Bridge of Light
Arthur sat in his wingback chair, the iPhone feeling like a smooth, dark stone in his weathered hands. His granddaughter Sarah had given it to him yesterday, explaining that his old flip phone was practically an artifact. At seventy-eight, Arthur felt like one himself sometimes—a living museum of memories stored in aging tissue.
He tapped the screen tentatively, and it bloomed with light. Sarah had loaded contacts for him, and there, near the top, was a name that stopped his breath: Eleanor.
They hadn't spoken in fifty-five years.
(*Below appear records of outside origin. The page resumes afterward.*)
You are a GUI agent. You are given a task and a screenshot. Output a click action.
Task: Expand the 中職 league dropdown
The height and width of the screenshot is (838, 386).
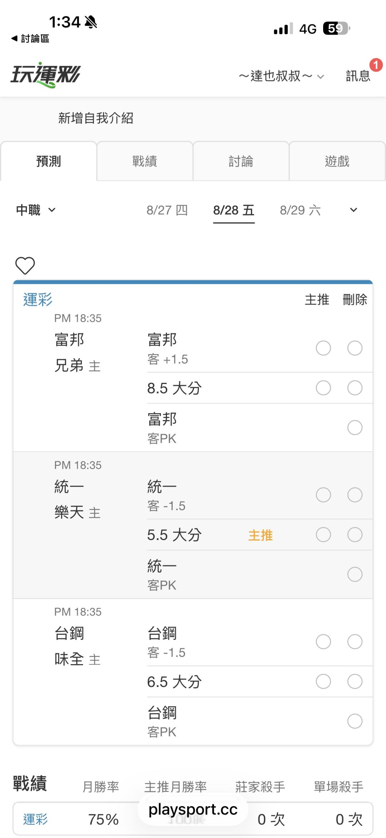click(x=36, y=210)
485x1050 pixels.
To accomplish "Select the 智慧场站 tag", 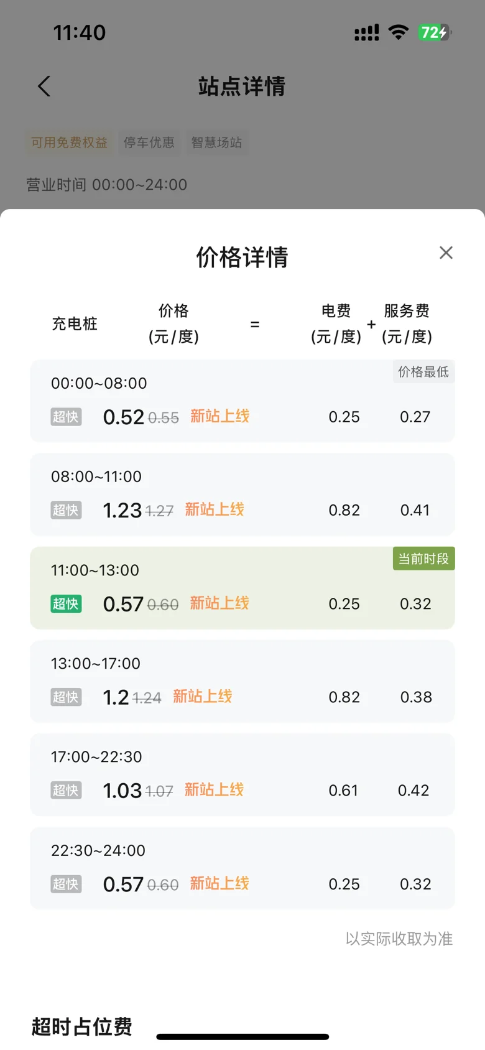I will pyautogui.click(x=216, y=142).
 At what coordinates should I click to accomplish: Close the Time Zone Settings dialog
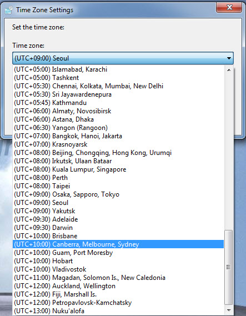229,7
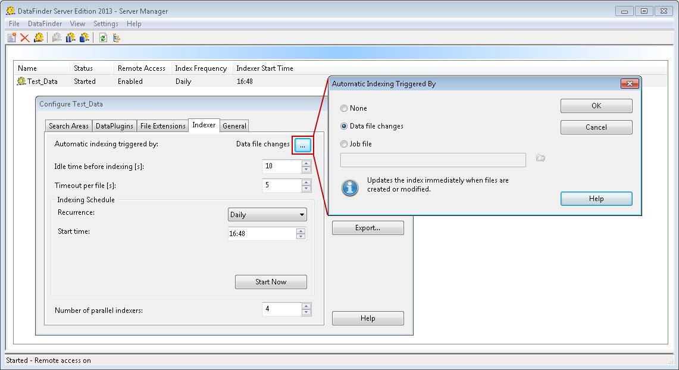
Task: Select the None radio button
Action: 344,108
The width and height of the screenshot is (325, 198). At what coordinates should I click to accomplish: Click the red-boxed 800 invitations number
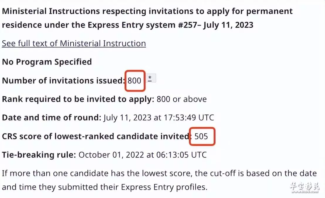pyautogui.click(x=135, y=81)
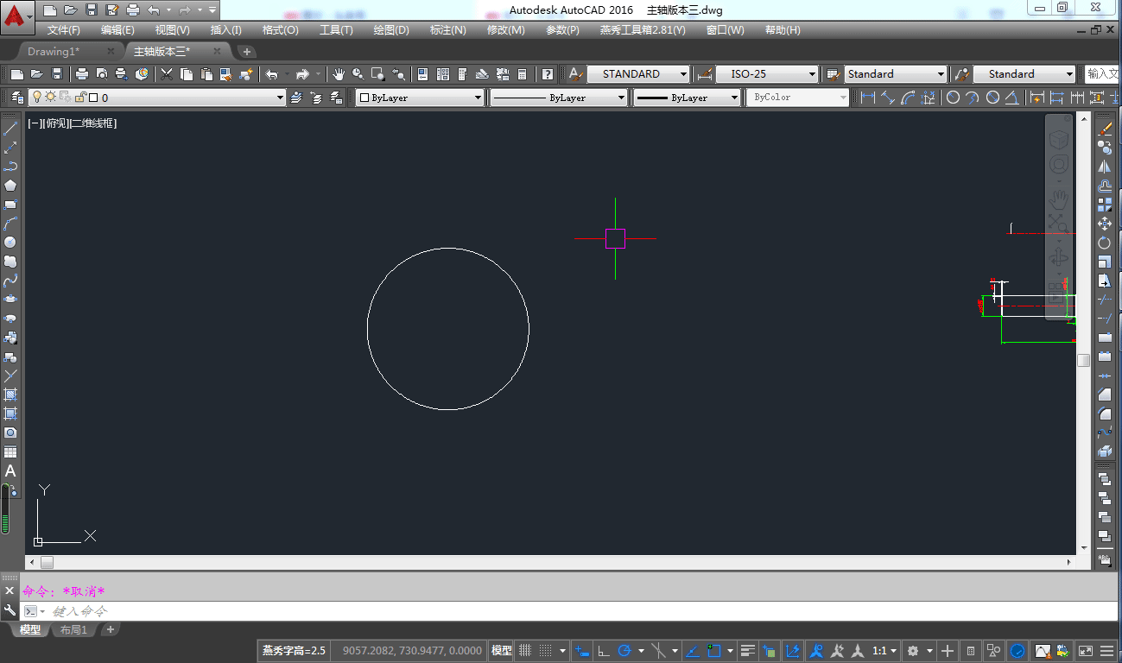The image size is (1122, 663).
Task: Click the Cut scissors icon
Action: [167, 74]
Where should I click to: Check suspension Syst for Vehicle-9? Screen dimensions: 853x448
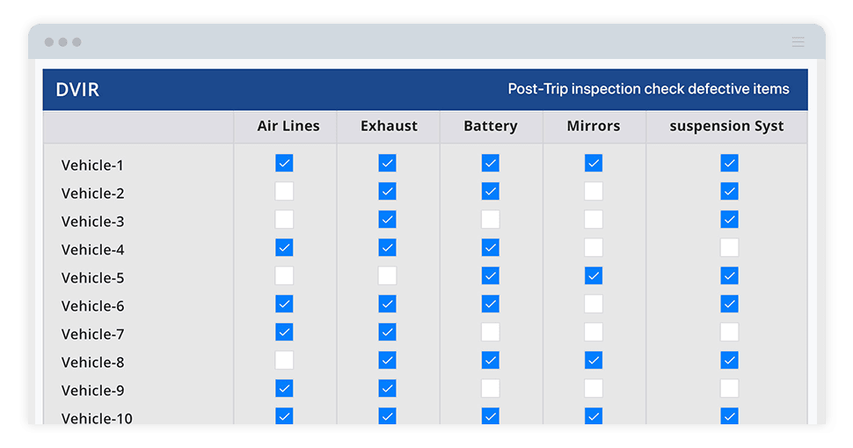[x=730, y=389]
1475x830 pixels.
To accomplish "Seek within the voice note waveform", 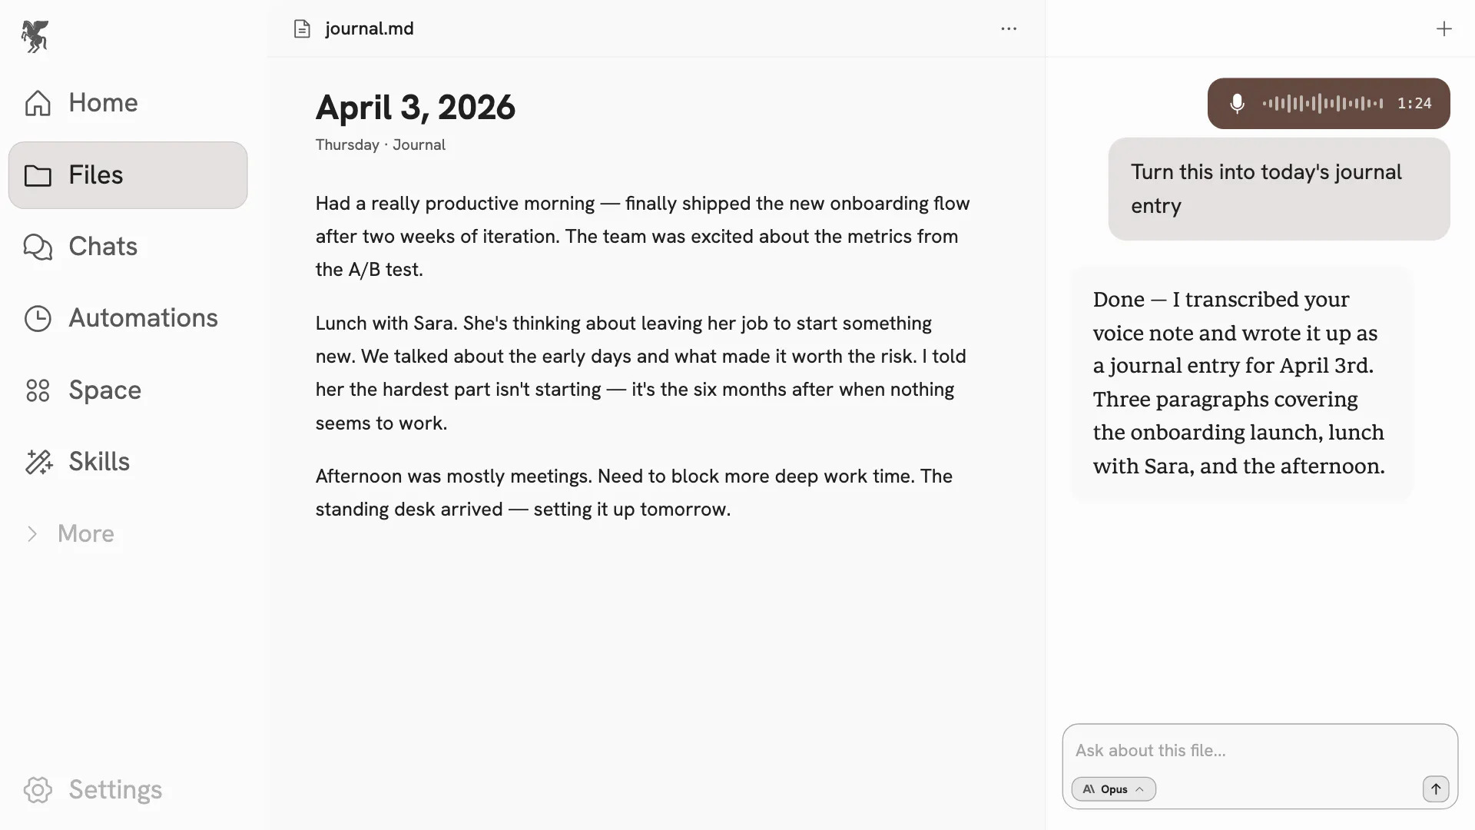I will [x=1322, y=103].
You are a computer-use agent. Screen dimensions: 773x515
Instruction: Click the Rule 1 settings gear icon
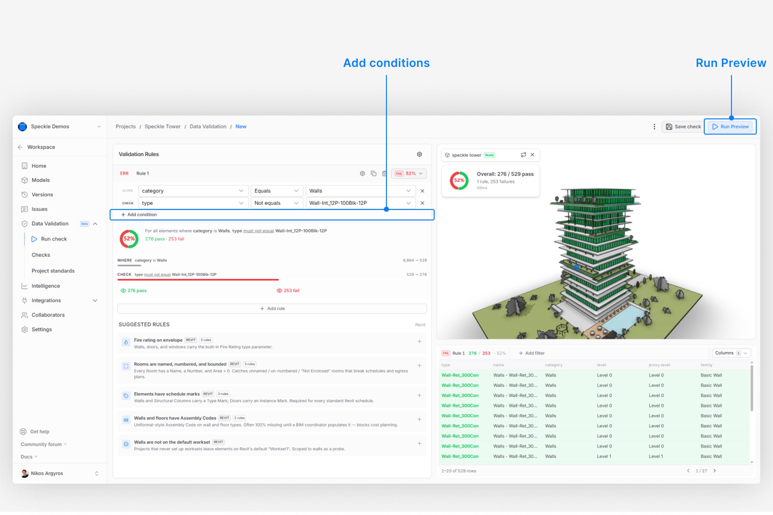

Since the summer of 1968, when they were nineteen and the world felt vast and wild. That was the summer they spent every dawn **running** along the California coast, Eleanor's laugh cutting through the salt air like seabirds. That August, they'd gone **swimming** in the Pacific at midnight, baptism by moonlight, both knowing he was leaving for Vietnam in September.
"Are you still there?" he'd asked her afterward, standing waist-deep in the phosphorescent surf.
"Always," she'd said. But always had turned out to be three weeks.
Arthur's thumb hovered over the name. What would he say? 'Hello, old friend. Sorry I never called after the war. Sorry I married someone else and lived a whole life without you.' The iPhone waited, patient as a stone, holding possibilities heavier than its few ounces should bear.
Then he noticed something—a small photograph icon next to her contact. He tapped it, and there she was: recent, silver-haired, smiling beside a lake that might have been the one they'd swum in half a century ago. She looked happy. She looked alive.
A notification appeared: 'Eleanor Milligan requested to be your friend on Messenger.'
Arthur's hands trembled, not from age but from recognition. She'd found him too. She'd carried the same ghost, the same unfinished story. Some bridges, he realized, never truly collapse—they just wait for someone to finally walk across them.
He pressed 'Accept', and fifty-five years dissolved into light.